• _Work required_
Whatever the records say, set them down exactly.

Collected data
####
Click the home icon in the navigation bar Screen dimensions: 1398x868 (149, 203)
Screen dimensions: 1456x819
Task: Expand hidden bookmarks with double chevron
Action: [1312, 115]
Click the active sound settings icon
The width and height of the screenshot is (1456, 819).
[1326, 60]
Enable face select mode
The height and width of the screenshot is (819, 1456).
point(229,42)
####
• _Solution to the exercise_
Click the home icon in the navigation bar Screen dimensions: 1398x868 (149, 203)
Screen dimensions: 1456x819
Task: Expand hidden bookmarks with double chevron
Action: [1312, 115]
Click the active sound settings icon
The width and height of the screenshot is (1456, 819).
[1326, 60]
Enable face select mode
The height and width of the screenshot is (819, 1456).
point(229,42)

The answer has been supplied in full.